Le Parfum vert

Nicolas Pariser, 2022 (France)

Quinze jours avant sa sortie, une avant-première surprise concoctée par l’AFCAE nous a mis en joie. Probablement préparée par l’inconnu total qui précédait cette séance spéciale, l’ouverture du Parfum vert a paru une extase et la suite n’a pas déçu non plus.

Du chignon suivi dans un mouvement de caméra dynamique au rythme d’une blonde à talons qui s’avère brune un instant plus tard, à l’aventure en spirale conspirationniste dans laquelle s’engouffre bien malgré lui le comédien Martin Rémi, Nicolas Pariser nous projette dans un savant mélange de références. Ainsi, de Paris à Bruxelles en passant par Budapest, Vincent Lacoste, devenu une sorte de Tintin ashkénaze angoissé, soutenu par Sandrine Kiberlain, une autrice de BD aux racines communes et à la famille un brin casse-pied, se lancent La mort aux trousses pour déjouer le complot d’une mystérieuse organisation appelée Le Parfum vert et dirigée par l’excellent Rüdiger Vogler. De quoi filer le vertige. C’est léger et enlevé comme dans les meilleurs Philippe De Broca (L’homme de Rio en tête, 1964) et il y a longtemps que le cinéma français ne nous avait pas offert cela.

La musique inspirée de Benjamin Esdraffo (déjà présent sur Alice et le maire), lorgne, cela va de soi, sur Bernard Herrmann, qui a beaucoup collaboré avec Alfred Hitchcock, ainsi que sur John Williams (un thème remettant à l’esprit les inventions du compositeur pour Arrête-moi si tu peux de Spielberg, 2002). Avec la 25ème de Mozart, la bande originale rythme et enrichit idéalement l’aventure.

Plus proche du Grand Jeu (2015) que d’Alice et le maire (2019), Le Parfum vert fait de la politique une simple matière à intrigue qui, aussi divertissante soit-elle, n’en est pas moins accompagnée de ses ombres. Ici, la démocratie telle que la conçoit l’Europe est menacée par des bandits à Mcguffin : rien de vraiment sérieux là dedans. Toutefois, le film cache un cœur noir.

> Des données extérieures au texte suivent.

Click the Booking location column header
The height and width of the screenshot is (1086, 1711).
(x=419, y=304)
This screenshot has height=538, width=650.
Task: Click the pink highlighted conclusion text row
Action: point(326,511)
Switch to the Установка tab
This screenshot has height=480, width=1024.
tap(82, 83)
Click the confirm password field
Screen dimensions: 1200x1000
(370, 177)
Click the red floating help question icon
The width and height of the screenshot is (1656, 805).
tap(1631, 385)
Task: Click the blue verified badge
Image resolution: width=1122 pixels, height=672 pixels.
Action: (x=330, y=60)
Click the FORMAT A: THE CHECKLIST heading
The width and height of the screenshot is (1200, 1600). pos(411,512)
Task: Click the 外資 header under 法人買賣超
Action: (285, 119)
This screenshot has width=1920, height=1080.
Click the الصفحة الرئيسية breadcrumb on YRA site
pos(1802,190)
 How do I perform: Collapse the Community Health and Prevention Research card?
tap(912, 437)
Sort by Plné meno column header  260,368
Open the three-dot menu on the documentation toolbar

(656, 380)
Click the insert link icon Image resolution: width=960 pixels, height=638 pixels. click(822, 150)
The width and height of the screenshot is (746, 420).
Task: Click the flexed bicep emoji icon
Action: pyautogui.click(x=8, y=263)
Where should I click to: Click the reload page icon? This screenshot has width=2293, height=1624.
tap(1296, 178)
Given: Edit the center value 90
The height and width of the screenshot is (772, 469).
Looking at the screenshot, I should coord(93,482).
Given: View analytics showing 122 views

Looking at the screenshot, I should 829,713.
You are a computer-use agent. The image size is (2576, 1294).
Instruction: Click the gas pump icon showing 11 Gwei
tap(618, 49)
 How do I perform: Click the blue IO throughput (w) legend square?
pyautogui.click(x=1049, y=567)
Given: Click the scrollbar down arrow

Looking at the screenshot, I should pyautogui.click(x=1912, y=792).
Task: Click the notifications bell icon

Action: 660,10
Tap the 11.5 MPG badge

C’est une évocation plutôt subtile : un trajet en train, un panneau de gare en allemand, et une crise d’angoisse dans un wagon vidé de ses passagers… Il est dommage que le réalisateur explicite cette évocation de la Shoah d’une ligne de dialogue ensuite, car il me semble qu’en la soulignant ainsi il en amoindrit la force. Ce sera ma seule petite réserve. Le film redémarre aussitôt après sa course à indices et à mystères jusqu’au dénouement, qui, même heureux, écarte la menace sans complètement l’éliminer.

On ajouterait presque une remarque concernant le caractère réflexif qu’aurait pu prendre Le Parfum vert, récit dans lequel le comédien de théâtre n’est que rarement acteur de ce qui lui arrive et se retrouve entraîné par l’autrice de BD, qui, elle, a plusieurs fois l’initiative et les idées. Je me garderai cependant de faire du personnage de Claire Mayer la Maîtresse de Cérémonie de la cabale à renverser, car cette relation personnage-auteur n’est pas tant affirmée et reste une ébauche dans le film. Peu importe, Nicolas Pariser s’engouffre avec envie dans la comédie d’espionnage ou l’aventure policière et le plaisir au spectateur est communiqué. Le Parfum vert : excellente surprise et divertissement cinéphile tout à fait réjouissant.